Few of us are strangers to feeling anxious from time to time. It can creep in and infiltrate into our life and often overwhelmingly so.
Last week, a friend’s daughter had a health scare. Initial tests were done resulting in a call back from her doctor about the results with the dreaded “Urgent” attached to it.
You can only imagine what my friend was feeling. She always says that she excels at “catastrophising” and has to actively keep her anxious thoughts in check with supernatural help. This situation was one of those times when one worrying though tumbles into another leaving us imagining and fearing the worst.
As I spent time bringing this before the Lord, I was reminded of the ever-popular scripture verse quoted in such situations;
Philippians 4:6-7 “Do not be anxious about anything, but in everything, by prayer and petition, with thanksgiving, present your request to God. And the peace that passes all understanding, will guard your hearts and your minds in Christ Jesus.”
This verse is one of my favourites and it never fails to reassure me of the promise that I can take it all to God and He promises to give me peace, not as the world gives but His peace which is inexplainable but praise God, for it is real. As we draw near to God and focus on Him and His grace, He gives us His peace which will guard over our hearts and minds.

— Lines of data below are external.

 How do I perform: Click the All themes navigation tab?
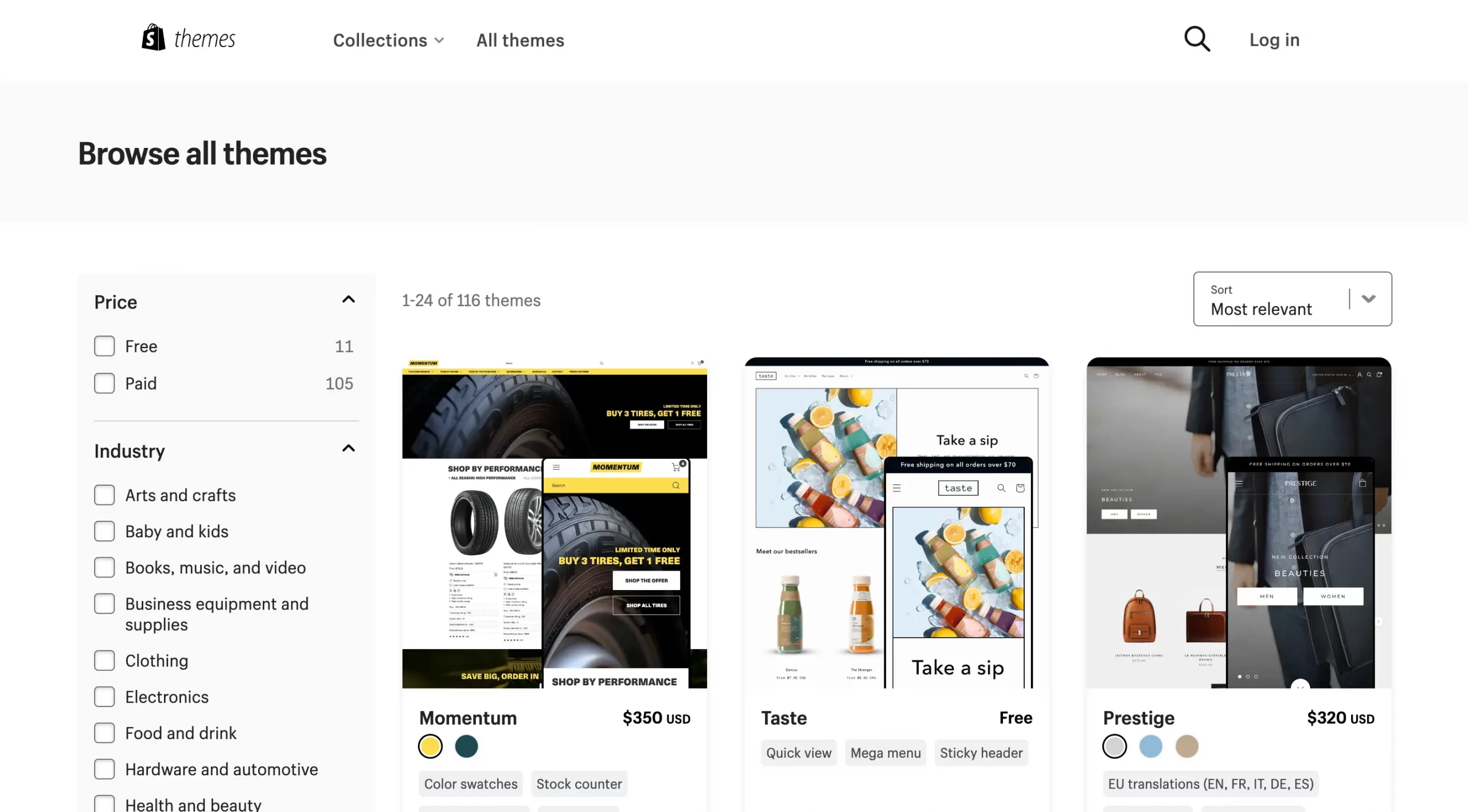520,40
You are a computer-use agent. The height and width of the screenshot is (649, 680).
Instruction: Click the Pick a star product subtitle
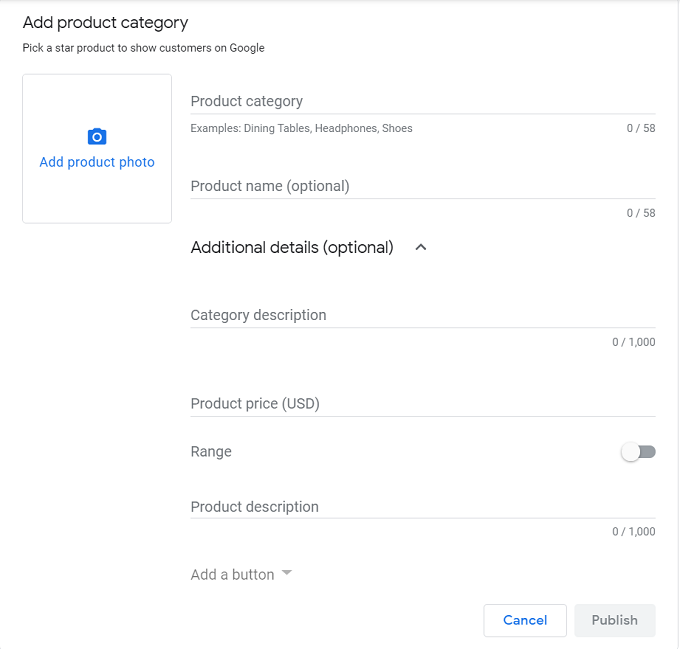coord(144,48)
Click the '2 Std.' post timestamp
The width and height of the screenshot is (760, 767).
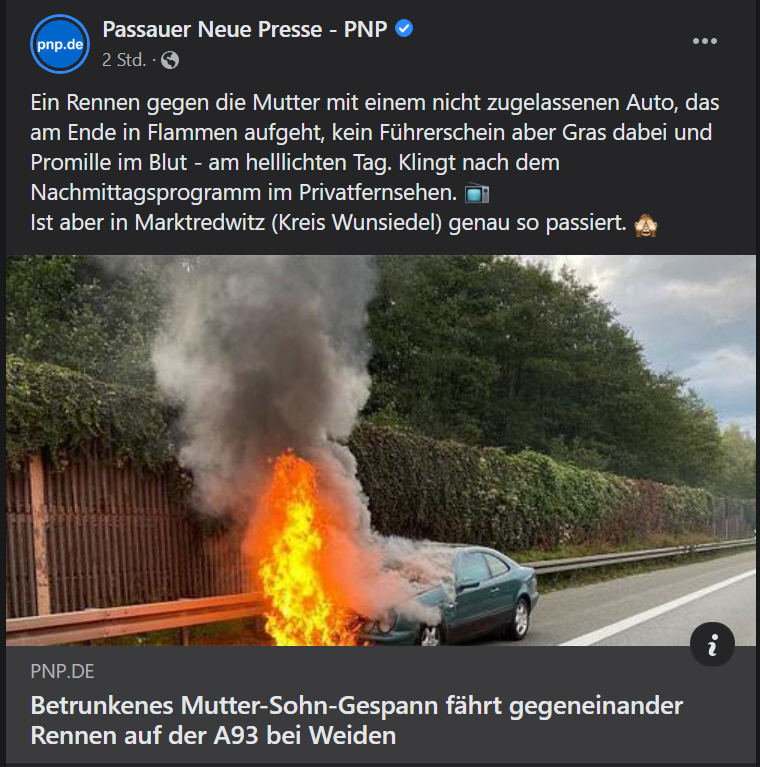pos(124,60)
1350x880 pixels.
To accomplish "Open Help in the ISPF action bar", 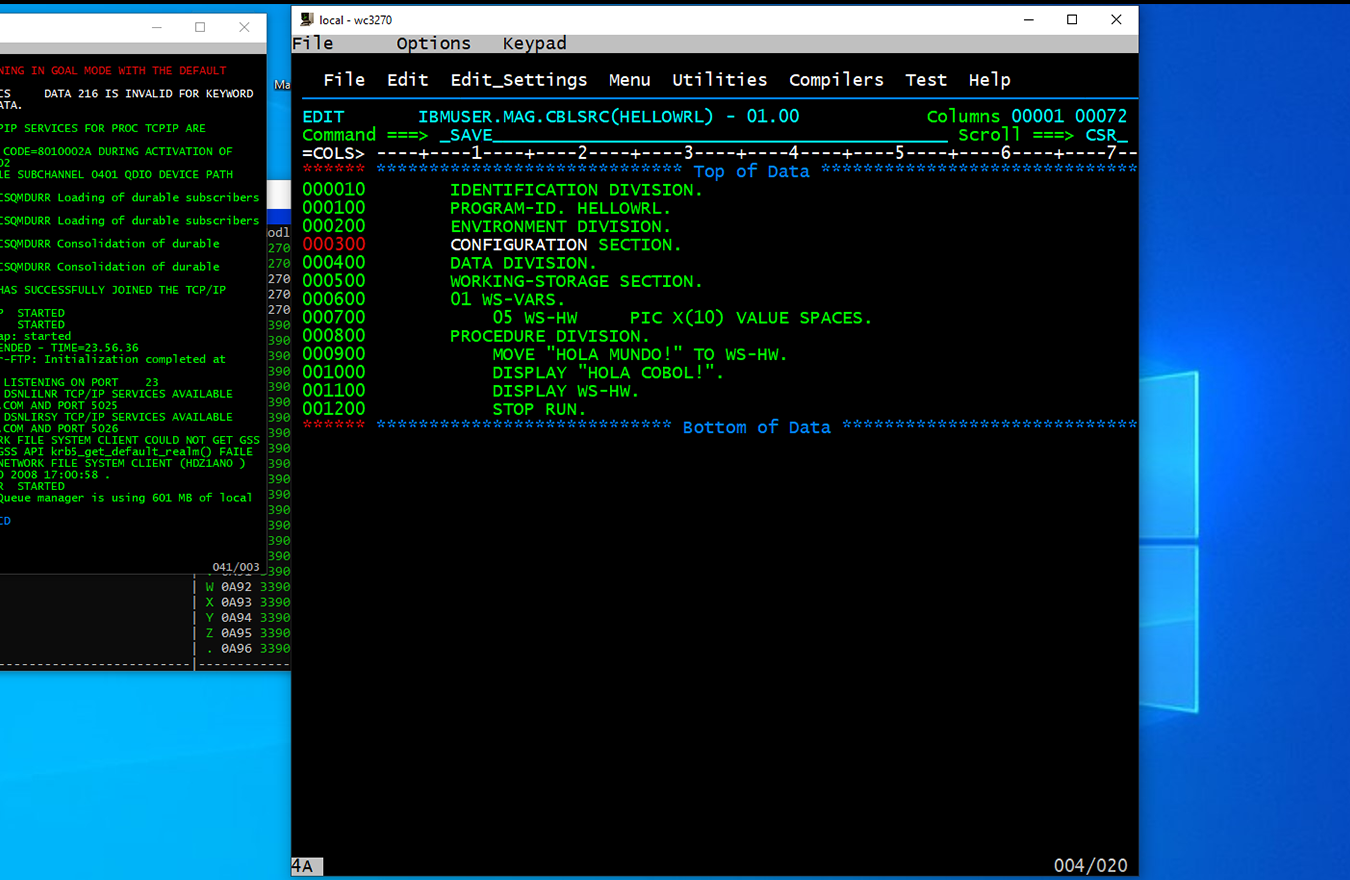I will [989, 80].
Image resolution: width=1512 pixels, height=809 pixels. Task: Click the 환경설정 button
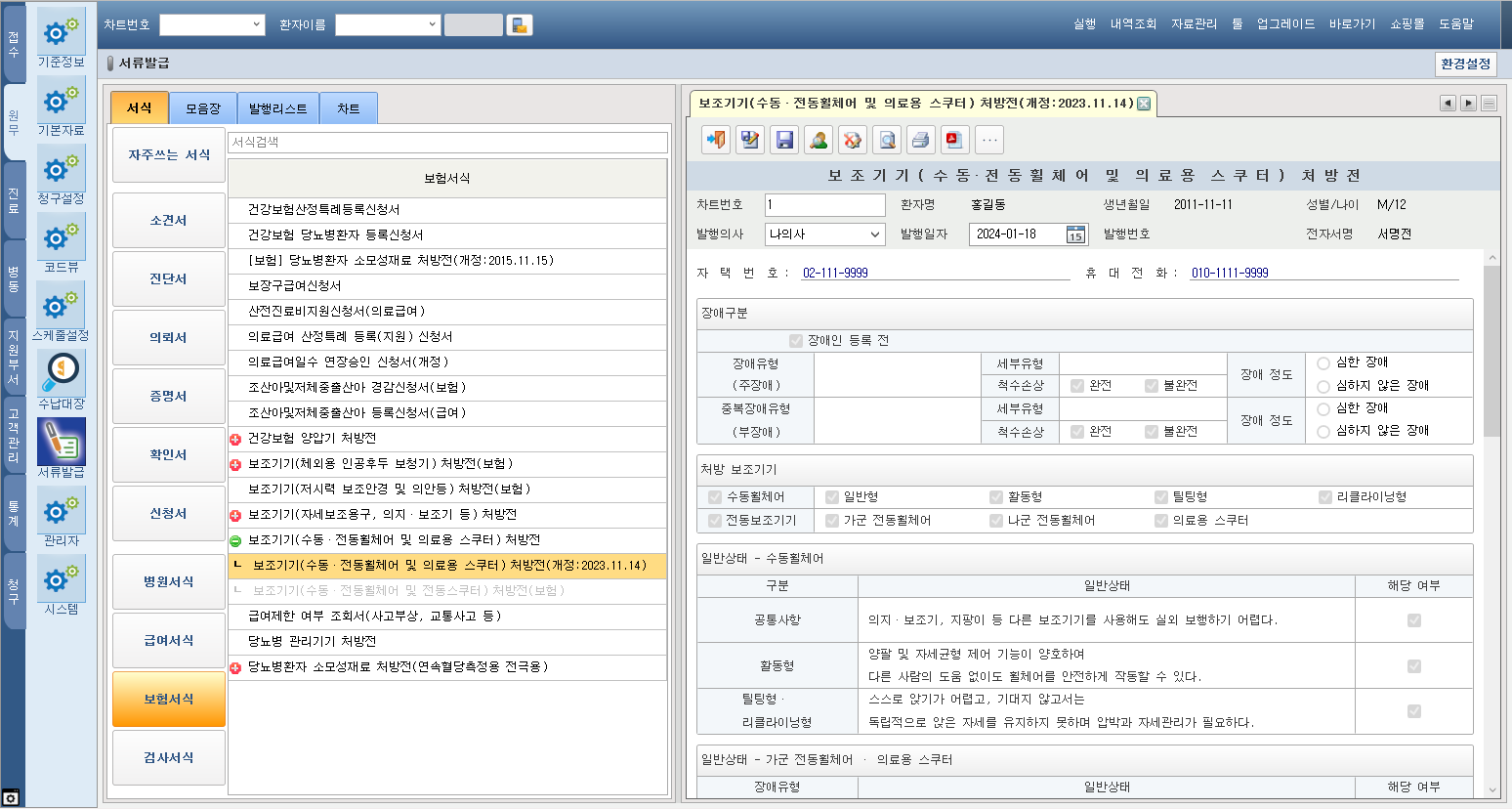[1465, 64]
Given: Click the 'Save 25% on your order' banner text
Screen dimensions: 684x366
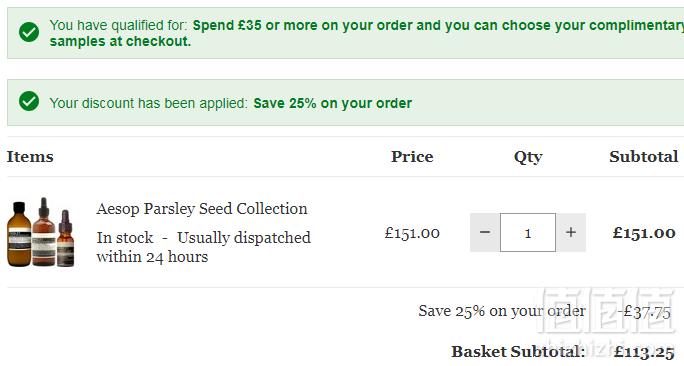Looking at the screenshot, I should (332, 103).
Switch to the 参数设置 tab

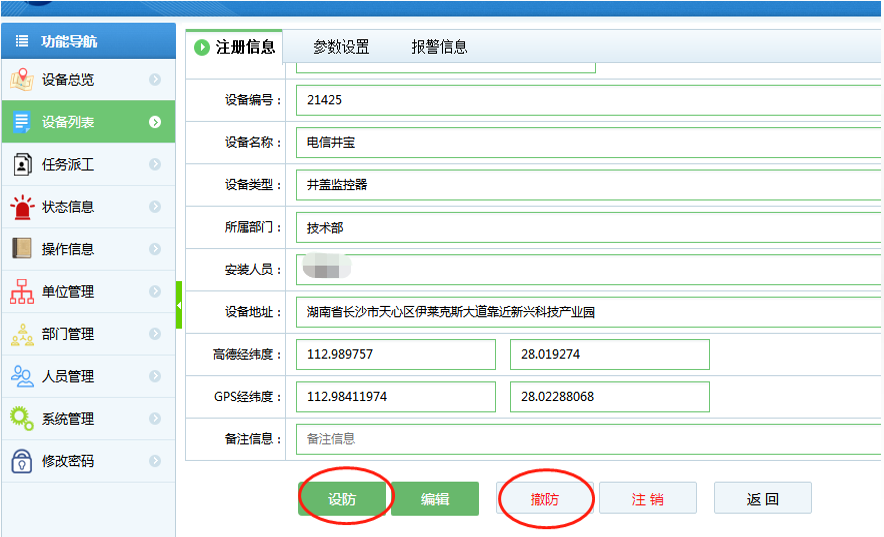click(x=341, y=47)
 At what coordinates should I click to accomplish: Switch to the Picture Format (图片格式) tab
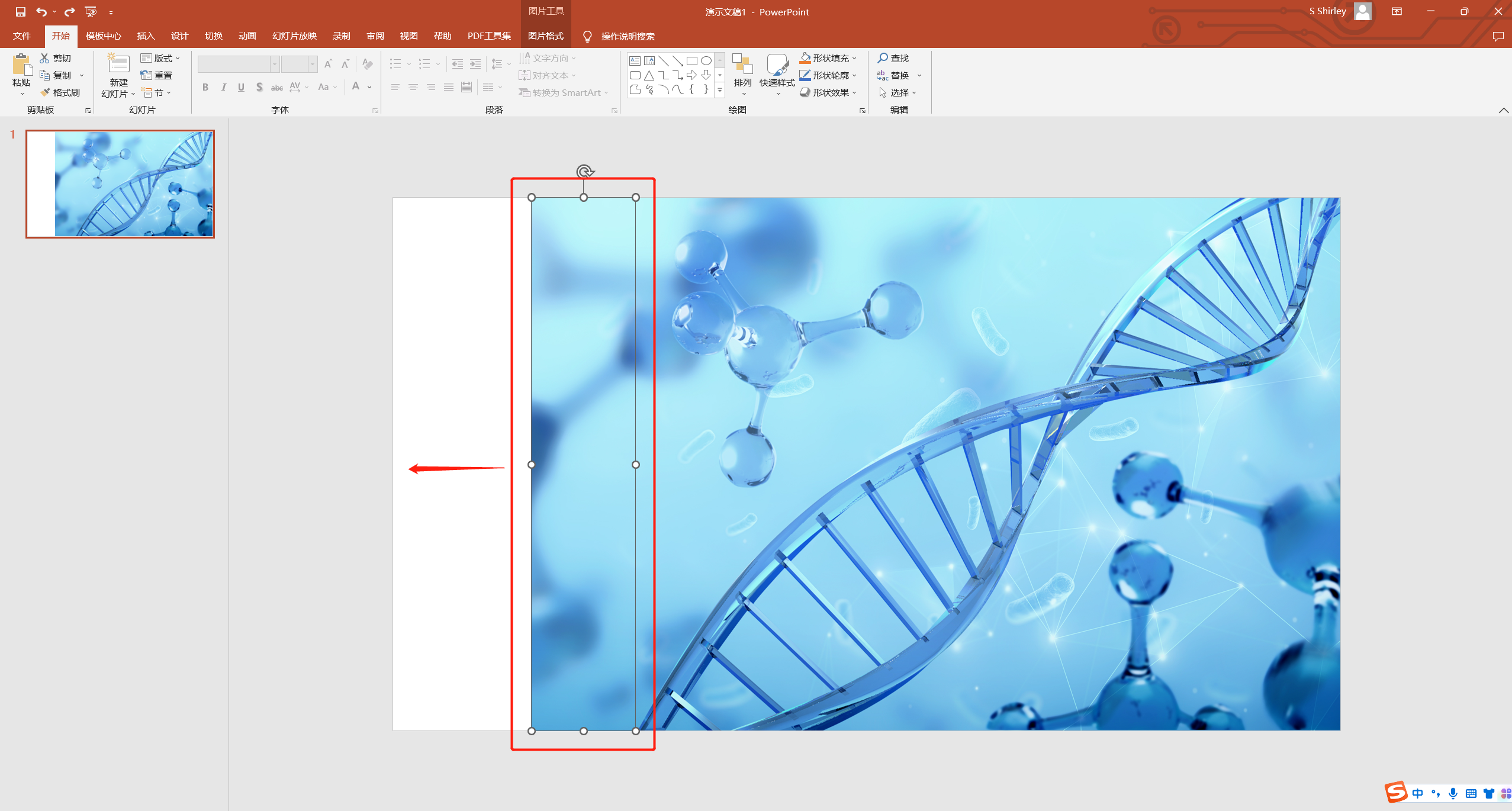545,36
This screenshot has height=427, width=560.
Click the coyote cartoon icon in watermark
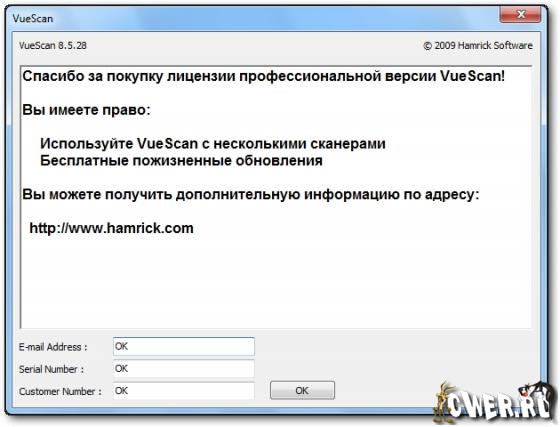pos(441,403)
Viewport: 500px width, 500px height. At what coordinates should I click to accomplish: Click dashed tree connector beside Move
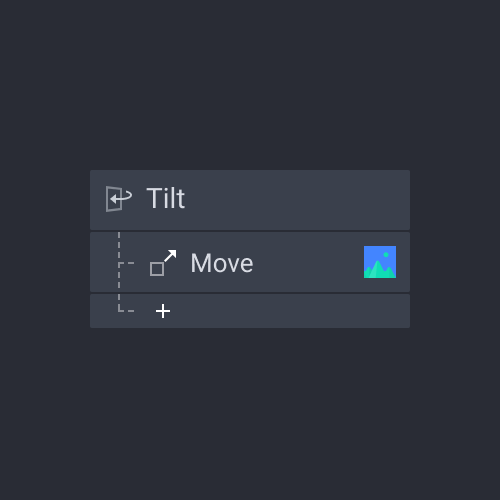[x=126, y=263]
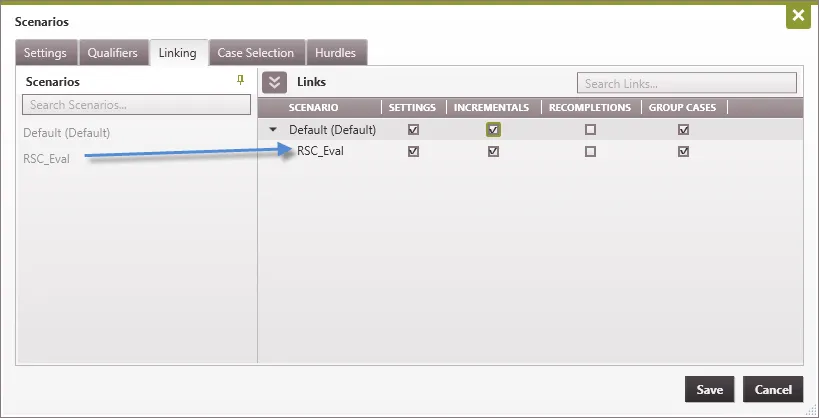Image resolution: width=819 pixels, height=418 pixels.
Task: Select RSC_Eval in the Scenarios list
Action: pyautogui.click(x=48, y=158)

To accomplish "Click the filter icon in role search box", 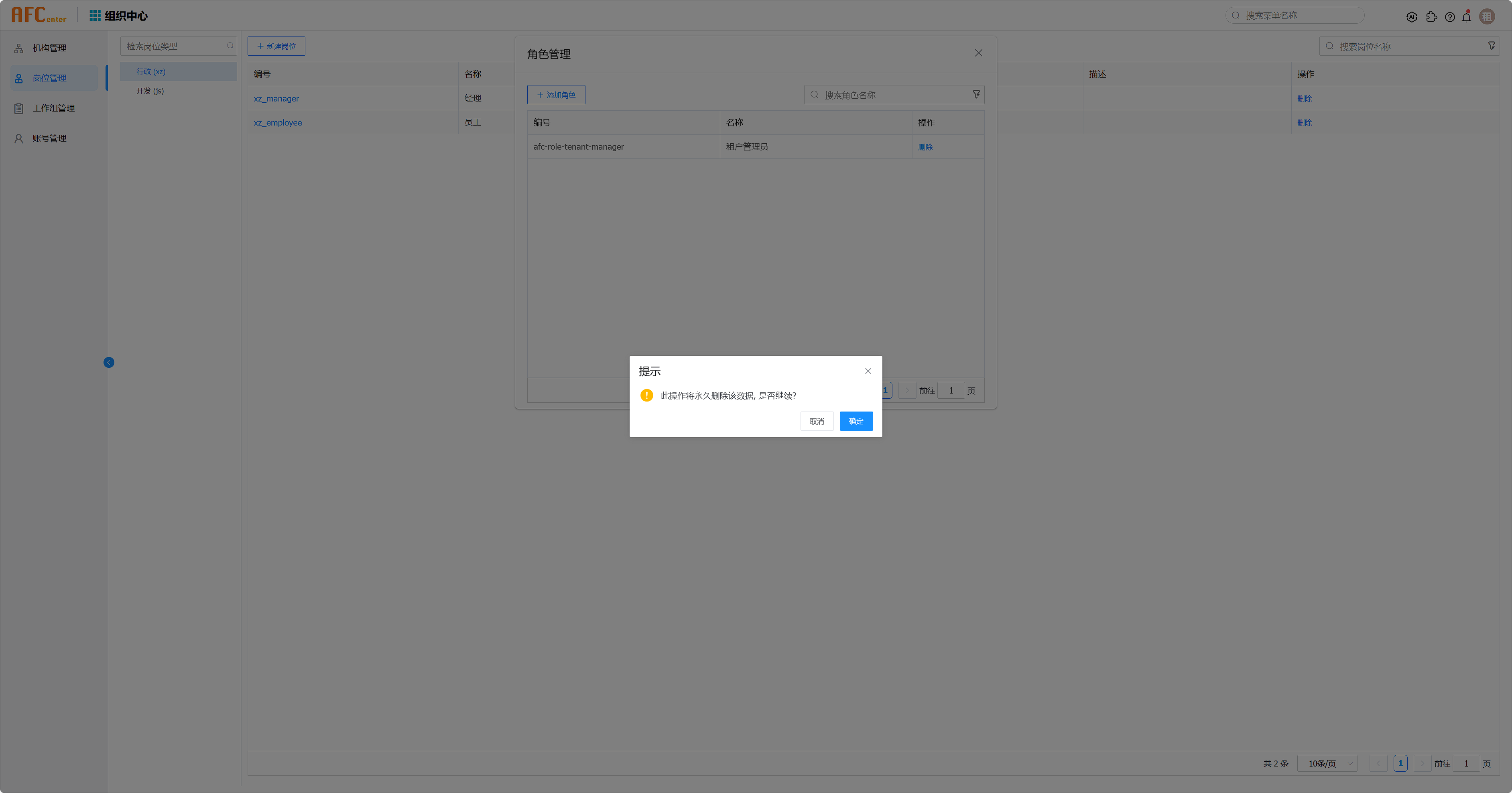I will point(976,94).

As I read this my focus was drawn to verse 4; which says “Rejoice in the Lord always. I will say it again: Rejoice!
It made me think; In light of a trial or loss what is rejoicing supposed to look like?
Scripture is interspersed with numerous directives to praise the Lord regardless of what the circumstances are.
Psalm 34:1 “I will extol the Lord at all times, His praise will always be on my lips.”
1 Thessalonians 5:18 “Rejoice evermore, pray without ceasing. Give thanks in all circumstances, for this is God’s will for you in Christ Jesus.”
Psalm 42:11 “Why, my soul, are you downcast? Why so disturbed within me? Put your hope in God, for I will yet praise Him, my saviour and my God.”
Psalm 71:14 “But as for me, I will always have hope; I will praise you more and more.”
How does that translate for us?
Is it really possible to rejoice always, in every circumstance?
Am I to deny feeling worry or pain?
Am I to go around with a perpetual smile, suppressing what I feel?
Romans 12:15 says “Weep with those who weep.” And John 11:35 tells us that
Jesus himself wept.
The psalms are filled with a range of emotions that the psalmist expresses; despair, sadness, hope, loneliness and joy. The psalmist does not deny or disallow himself the opportunity to feel what he is feeling but he takes his burden to the Lord. He cries out to God and is looking to God with eyes of faith, reminding himself of who God is and whose he is. And even though there is not an instantaneous alteration in his circumstances, he experiences a change in his heart, he experiences God’s peace and joy right in the midst of his pain.
To rejoice in the Lord always does not mean we do not acknowledge how we feel or minimise, trivialise or repress the pain and heaviness in our heart. We need not feel any guilt that as a Christian it is expected of us to not be struggling with anxious thoughts but we should not wallow in it, not allow to let anxiety take over. As a child of God, we have the privilege to take it all to Him in prayer. Jesus knew the power of prayer. It was enough to sustain His joy, and it is more than enough to sustain ours.
Persistently, repeatedly and continually praising Him shifts our focus to God, who is faithful and is always with us. The Lord is near.
Rejoicing in the Lord means reminding ourselves of who Jesus is, what he has done, and what he will do.
We can rejoice always, knowing that “the joy of the LORD is our strength” (Nehemiah 8:10). We can rejoice always, knowing that “in all things God works for the good of those who love him” (Romans 8:28).
Our hope is in the Lord, for He is our rock and our salvation (Psalm 62:6).
Place your hope in Jesus, He is forever faithful and worthy of praise, we can count on His presence because He is close to the broken hearted (Psalm 34:18).
Rejoicing in the Lord means that there is a new song in our hearts, a song of praise, that celebrates Him — the song of the redeemed — that the agony and afflictions of life cannot drown out. Our circumstances are not the source of our Joy, He is.